◆ Aim
Put the lines of the listing below into a JSON list of strings, one string per line and no blank lines, covering everything from the line containing "letter [274, 1143]" down to the line containing "premises [1044, 387]", both included.

┌────────

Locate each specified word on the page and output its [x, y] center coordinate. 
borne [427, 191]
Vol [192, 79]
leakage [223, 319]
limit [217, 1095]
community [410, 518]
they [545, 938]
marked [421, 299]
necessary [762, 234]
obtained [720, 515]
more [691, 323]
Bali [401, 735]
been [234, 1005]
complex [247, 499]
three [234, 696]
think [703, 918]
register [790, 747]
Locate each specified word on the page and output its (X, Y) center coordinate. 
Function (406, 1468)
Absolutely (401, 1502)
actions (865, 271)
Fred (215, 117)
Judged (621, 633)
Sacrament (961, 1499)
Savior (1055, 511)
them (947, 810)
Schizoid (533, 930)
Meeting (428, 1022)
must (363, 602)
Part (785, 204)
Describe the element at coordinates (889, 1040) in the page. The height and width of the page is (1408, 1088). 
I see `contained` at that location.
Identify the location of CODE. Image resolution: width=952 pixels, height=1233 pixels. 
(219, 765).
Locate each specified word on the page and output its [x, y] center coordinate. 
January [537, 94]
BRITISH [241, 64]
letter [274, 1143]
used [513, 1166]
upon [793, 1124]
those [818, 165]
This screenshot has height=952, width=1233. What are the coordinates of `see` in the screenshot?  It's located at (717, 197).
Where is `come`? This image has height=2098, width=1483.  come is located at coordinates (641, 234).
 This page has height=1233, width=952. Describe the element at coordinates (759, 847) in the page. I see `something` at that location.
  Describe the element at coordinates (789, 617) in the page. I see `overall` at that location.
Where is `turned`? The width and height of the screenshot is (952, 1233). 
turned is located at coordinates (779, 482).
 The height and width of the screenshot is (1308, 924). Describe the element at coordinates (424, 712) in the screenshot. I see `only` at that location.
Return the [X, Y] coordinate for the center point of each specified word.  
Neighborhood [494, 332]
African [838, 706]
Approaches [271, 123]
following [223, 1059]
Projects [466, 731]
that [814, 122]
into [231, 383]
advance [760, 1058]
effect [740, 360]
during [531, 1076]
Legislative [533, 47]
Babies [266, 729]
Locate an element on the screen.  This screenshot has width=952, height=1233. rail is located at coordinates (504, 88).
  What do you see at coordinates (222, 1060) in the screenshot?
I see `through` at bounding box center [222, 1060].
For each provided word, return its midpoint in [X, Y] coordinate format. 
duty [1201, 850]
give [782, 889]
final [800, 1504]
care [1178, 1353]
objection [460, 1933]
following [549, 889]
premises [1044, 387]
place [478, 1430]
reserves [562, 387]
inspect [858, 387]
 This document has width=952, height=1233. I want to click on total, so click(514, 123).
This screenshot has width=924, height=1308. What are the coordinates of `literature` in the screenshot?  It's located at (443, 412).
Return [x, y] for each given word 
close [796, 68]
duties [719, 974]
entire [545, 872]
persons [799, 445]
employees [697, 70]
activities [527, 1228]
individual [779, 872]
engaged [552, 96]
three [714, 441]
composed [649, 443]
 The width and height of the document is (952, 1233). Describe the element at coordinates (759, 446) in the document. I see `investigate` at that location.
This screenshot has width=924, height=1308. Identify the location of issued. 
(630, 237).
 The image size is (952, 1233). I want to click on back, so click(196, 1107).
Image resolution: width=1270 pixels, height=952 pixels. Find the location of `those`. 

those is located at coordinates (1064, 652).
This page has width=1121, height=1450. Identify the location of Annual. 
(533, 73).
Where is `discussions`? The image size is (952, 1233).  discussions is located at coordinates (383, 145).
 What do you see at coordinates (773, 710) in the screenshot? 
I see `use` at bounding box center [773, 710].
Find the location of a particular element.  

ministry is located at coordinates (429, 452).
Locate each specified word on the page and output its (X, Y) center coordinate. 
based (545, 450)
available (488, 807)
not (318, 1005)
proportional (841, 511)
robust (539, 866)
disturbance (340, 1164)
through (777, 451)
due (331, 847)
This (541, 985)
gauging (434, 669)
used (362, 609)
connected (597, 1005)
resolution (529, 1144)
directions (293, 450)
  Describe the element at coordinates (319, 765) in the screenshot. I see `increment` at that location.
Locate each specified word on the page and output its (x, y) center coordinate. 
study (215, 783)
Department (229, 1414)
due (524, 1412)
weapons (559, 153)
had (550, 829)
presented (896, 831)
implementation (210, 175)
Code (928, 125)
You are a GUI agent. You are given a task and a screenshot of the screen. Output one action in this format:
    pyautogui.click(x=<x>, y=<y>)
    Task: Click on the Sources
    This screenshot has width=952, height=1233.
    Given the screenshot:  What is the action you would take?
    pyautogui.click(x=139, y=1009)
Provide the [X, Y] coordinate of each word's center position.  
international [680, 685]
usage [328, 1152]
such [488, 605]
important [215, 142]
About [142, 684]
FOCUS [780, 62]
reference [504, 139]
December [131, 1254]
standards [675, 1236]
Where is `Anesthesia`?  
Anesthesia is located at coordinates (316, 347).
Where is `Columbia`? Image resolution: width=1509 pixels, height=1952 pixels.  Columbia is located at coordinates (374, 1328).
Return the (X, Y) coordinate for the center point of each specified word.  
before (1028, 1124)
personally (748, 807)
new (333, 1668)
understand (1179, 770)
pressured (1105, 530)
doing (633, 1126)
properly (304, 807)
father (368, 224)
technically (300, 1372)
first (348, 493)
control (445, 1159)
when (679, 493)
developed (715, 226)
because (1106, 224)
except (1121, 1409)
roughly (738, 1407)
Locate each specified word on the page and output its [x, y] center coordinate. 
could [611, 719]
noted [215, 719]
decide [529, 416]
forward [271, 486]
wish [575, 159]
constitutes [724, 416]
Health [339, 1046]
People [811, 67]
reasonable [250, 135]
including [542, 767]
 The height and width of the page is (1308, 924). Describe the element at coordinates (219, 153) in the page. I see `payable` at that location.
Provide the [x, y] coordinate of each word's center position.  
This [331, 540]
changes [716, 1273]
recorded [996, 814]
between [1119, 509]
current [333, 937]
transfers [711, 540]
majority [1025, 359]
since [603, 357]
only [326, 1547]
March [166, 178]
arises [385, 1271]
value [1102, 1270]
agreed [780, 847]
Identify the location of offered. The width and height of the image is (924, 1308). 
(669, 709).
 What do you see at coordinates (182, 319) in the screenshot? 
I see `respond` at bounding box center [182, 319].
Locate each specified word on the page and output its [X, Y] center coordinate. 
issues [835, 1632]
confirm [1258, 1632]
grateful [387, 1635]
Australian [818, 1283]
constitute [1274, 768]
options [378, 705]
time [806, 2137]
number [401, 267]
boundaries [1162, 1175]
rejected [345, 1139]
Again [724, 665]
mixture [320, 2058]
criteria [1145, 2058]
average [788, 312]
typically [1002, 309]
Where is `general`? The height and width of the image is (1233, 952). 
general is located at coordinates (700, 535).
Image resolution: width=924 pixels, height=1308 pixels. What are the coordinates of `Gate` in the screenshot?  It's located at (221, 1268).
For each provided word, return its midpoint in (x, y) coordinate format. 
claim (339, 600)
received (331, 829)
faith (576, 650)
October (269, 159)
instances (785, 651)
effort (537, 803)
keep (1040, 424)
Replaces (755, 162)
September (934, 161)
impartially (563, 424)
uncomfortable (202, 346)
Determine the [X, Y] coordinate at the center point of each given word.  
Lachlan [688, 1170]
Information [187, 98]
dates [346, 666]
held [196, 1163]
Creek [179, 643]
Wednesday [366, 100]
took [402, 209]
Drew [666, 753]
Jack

└────────

◆ Written answer
[
  "letter [274, 1143]",
  "used [513, 1166]",
  "upon [793, 1124]",
  "those [818, 165]",
  "This screenshot has height=952, width=1233. What are the coordinates of `see` in the screenshot?  It's located at (717, 197).",
  "Where is `come`? This image has height=2098, width=1483.  come is located at coordinates (641, 234).",
  " This page has height=1233, width=952. Describe the element at coordinates (759, 847) in the page. I see `something` at that location.",
  "  Describe the element at coordinates (789, 617) in the page. I see `overall` at that location.",
  "Where is `turned`? The width and height of the screenshot is (952, 1233). ",
  "turned is located at coordinates (779, 482).",
  " The height and width of the screenshot is (1308, 924). Describe the element at coordinates (424, 712) in the screenshot. I see `only` at that location.",
  "Return the [X, Y] coordinate for the center point of each specified word.  ",
  "Neighborhood [494, 332]",
  "African [838, 706]",
  "Approaches [271, 123]",
  "following [223, 1059]",
  "Projects [466, 731]",
  "that [814, 122]",
  "into [231, 383]",
  "advance [760, 1058]",
  "effect [740, 360]",
  "during [531, 1076]",
  "Legislative [533, 47]",
  "Babies [266, 729]",
  "Locate an element on the screen.  This screenshot has width=952, height=1233. rail is located at coordinates (504, 88).",
  "  What do you see at coordinates (222, 1060) in the screenshot?",
  "I see `through` at bounding box center [222, 1060].",
  "For each provided word, return its midpoint in [X, Y] coordinate format. ",
  "duty [1201, 850]",
  "give [782, 889]",
  "final [800, 1504]",
  "care [1178, 1353]",
  "objection [460, 1933]",
  "following [549, 889]",
  "premises [1044, 387]"
]